Depuis 20 ans, cet ingénieur écologue de formation multiplie les livres, articles, conférences, expositions, émissions de radio et de télévision… Se définissant comme un vulgarisateur des questions relatives à l’environnement, il prépare actuellement un ouvrage consacré à notre système alimentaire. Alors, quelle est sa position sur la viande ?

Pour reprendre le titre bien connu du roman de Jonathan Safran Foer, faut-il manger les animaux ?

Je pense que chacun est parfaitement libre d’agir comme il l’entend. Ceci dit, ne l’oublions pas, nous sommes des êtres omnivores, nous avons besoin de manger un peu de protéines animales et la viande est également un plaisir à partager. Après, d’un point de vue éthique, est-ce bien ou mal ? Cela relève de la morale personnelle, qu’il faut tout simplement assumer de A à Z. En effet, élever, abattre et manger des animaux implique des responsabilités très concrètes : celles de les traiter dignement, d’en faire une viande d’excellence, puis de la préparer et de l’apprécier comme il se doit.

 

Le flexitarisme peut-il être une réponse aux maux dont est accusée la consommation de viande aujourd’hui ?

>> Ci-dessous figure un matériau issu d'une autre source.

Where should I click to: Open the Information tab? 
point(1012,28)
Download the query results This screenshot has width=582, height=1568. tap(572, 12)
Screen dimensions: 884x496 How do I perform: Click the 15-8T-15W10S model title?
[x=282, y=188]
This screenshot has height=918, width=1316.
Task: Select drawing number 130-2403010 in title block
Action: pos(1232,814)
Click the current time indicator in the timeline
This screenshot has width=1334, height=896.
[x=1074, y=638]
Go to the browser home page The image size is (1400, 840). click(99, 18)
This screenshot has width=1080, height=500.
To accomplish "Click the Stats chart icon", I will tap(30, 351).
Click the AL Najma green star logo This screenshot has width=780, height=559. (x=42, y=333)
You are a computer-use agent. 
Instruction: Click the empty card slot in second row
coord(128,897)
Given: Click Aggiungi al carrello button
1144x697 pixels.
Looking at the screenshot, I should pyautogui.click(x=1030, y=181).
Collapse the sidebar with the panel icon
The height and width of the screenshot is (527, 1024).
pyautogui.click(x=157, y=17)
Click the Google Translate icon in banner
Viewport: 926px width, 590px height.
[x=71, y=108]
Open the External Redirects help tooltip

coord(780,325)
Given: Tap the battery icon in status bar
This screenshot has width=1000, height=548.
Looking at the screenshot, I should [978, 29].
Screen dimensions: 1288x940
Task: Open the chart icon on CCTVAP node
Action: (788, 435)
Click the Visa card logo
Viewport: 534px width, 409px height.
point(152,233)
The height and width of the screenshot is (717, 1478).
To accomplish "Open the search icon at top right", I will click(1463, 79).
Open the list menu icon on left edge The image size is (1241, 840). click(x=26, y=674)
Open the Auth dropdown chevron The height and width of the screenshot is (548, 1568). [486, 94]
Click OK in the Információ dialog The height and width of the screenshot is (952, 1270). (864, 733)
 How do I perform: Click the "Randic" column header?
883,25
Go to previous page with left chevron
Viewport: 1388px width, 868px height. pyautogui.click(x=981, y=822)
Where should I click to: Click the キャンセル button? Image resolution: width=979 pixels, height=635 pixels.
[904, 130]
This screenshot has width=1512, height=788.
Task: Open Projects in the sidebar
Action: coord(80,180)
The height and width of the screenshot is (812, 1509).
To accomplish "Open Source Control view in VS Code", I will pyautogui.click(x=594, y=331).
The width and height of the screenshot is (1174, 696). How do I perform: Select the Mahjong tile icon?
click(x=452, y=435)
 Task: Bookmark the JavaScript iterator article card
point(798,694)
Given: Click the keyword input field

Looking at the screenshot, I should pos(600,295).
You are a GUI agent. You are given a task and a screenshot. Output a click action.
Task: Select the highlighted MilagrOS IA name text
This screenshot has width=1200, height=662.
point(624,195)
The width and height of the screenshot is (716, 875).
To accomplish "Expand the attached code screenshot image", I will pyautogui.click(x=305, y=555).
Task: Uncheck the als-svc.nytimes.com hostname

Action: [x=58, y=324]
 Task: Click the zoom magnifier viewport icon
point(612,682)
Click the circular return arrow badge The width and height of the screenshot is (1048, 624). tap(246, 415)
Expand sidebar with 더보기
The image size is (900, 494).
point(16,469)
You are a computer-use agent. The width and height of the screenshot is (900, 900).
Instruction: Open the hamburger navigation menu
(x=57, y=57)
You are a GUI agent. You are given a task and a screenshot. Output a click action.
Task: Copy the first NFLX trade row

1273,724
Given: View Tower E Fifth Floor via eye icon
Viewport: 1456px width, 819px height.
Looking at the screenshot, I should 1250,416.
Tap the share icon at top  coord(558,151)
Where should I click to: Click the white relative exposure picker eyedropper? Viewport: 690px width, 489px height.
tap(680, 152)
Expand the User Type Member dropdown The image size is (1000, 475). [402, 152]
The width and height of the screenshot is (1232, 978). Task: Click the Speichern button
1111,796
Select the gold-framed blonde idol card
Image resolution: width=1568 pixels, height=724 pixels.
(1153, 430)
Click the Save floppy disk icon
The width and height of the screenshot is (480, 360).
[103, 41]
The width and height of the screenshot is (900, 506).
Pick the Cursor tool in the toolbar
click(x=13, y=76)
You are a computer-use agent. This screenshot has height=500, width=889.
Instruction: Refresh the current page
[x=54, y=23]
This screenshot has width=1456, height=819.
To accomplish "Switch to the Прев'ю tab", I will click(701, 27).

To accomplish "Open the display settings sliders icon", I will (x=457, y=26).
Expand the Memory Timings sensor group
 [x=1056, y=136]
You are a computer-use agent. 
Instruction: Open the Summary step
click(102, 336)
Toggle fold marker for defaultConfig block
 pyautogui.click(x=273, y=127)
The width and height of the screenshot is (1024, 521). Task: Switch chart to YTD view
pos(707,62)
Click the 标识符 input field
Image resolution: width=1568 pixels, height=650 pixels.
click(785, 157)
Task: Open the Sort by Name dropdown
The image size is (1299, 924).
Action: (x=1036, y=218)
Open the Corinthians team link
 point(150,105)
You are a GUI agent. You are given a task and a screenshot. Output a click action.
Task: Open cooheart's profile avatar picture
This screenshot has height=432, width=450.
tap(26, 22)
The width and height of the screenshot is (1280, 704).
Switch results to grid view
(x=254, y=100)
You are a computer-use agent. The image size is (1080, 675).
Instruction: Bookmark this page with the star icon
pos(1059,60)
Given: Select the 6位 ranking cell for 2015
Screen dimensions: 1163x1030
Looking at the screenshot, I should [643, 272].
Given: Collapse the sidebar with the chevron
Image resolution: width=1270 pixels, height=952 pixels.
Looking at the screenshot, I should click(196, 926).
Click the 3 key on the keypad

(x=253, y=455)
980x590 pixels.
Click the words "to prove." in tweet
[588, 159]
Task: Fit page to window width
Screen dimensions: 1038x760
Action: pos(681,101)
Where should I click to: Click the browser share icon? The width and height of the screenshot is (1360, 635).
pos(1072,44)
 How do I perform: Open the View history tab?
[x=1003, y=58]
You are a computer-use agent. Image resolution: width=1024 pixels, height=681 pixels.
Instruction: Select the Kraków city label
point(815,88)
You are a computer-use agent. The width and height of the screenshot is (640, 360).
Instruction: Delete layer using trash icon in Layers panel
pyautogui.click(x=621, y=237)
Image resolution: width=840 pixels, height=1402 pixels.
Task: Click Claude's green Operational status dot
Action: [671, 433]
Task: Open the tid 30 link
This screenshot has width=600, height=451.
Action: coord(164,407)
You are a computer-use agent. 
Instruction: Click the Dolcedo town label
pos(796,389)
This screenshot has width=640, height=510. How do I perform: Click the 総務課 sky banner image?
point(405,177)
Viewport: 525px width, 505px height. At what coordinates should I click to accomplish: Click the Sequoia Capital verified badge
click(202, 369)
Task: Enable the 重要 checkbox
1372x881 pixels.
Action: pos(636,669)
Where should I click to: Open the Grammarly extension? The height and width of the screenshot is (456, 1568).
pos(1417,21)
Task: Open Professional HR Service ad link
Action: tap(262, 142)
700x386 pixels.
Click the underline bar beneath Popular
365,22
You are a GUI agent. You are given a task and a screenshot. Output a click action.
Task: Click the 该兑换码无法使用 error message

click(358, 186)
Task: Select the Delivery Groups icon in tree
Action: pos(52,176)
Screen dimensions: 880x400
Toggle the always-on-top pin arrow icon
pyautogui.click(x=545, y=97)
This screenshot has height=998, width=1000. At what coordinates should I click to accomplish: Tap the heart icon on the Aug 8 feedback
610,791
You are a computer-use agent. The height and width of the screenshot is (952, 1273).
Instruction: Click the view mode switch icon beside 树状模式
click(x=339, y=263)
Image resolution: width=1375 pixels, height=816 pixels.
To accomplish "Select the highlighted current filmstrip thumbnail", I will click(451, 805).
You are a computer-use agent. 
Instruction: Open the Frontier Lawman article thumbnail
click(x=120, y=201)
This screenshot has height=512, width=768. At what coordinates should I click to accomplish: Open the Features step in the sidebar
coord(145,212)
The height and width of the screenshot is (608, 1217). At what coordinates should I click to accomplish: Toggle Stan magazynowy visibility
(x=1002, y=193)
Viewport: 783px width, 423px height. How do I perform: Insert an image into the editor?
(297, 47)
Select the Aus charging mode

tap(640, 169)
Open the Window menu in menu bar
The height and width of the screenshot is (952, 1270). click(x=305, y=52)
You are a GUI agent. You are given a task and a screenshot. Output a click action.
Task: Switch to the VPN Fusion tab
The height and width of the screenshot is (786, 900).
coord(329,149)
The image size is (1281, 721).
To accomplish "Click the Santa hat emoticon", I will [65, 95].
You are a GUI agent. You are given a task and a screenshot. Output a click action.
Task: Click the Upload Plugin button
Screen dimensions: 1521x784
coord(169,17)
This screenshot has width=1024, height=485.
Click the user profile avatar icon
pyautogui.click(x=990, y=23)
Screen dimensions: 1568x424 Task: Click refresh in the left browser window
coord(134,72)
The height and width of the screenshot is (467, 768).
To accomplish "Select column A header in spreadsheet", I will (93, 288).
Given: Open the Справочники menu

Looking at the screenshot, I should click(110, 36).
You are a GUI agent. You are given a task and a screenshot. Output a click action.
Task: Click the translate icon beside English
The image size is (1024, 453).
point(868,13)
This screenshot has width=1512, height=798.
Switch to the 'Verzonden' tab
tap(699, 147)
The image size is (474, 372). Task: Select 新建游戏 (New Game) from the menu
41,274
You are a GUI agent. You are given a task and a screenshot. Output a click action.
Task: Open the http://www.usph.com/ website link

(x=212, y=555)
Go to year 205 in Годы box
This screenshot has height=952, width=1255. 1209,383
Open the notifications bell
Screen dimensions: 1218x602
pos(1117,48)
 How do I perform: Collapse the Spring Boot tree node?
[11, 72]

Tout à fait et, d’ailleurs, les Français sont de plus en plus nombreux à adopter le régime flexitarien. À l’époque des Trente Glorieuses, la consommation de viande était un marqueur d’ascension sociale. Aujourd’hui, on se distingue plutôt en privilégiant la qualité à la quantité et cette dimension culturelle me semble très importante. Acheter de la viande de qualité, c’est aussi favoriser les exploitations respectueuses de l’animal, de la nature, ainsi que des producteurs. Enfin, on ne peut pas accuser un produit, quel qu’il soit, de tous les maux : c’est l’excès qui est préjudiciable. Tout est une question d’équilibre, bien sûr.

 

L’homme est-il un animal comme les autres ?

Physiologiquement parlant, on peut sans doute le dire, car nous avons environ 90% de gènes en commun avec le reste du monde animal. Mais ce n’est pas le cas sur le plan cognitif, puisque nous sommes les seuls à avoir conquis l’ensemble des biotopes sur la planète, à développer des liens sociaux ou encore à avoir conscience des autres espèces, que nous ne percevons pas uniquement comme des proies ou des prédateurs. Aussi, s’il n’est pas illégitime de les manger, nous avons le devoir absolu de préserver leur pérennité et leur bien-être. D’autant plus que les élevages conduits dans les règles de l’art ont un impact positif sur l’environnement.

 

En quoi manger de la viande pourrait bien être la meilleure façon de défendre les animaux ?

L’idée est surtout que l’élevage permet de maintenir des races, qui n’existeraient plus sans nous, car elles seraient inutilisées, mais aussi des agroécosystèmes, qui disparaîtraient sans leur fumier. Il n’y aurait alors plus de polyculture/élevage, de prairies, de bio… C’est bien l’agriculture née à la fin du XVIIIe siècle, associant fumier, assolement et culture des légumineuses, qui a évité les famines. Sans oublier que l’élevage français à l’herbe est bénéfique sur le plan environnemental, puisqu’il contribue notamment à l’absorption du carbone. Au final, dans notre société, on rejette la notion de mort, mais elle fait pourtant partie du cycle de la vie.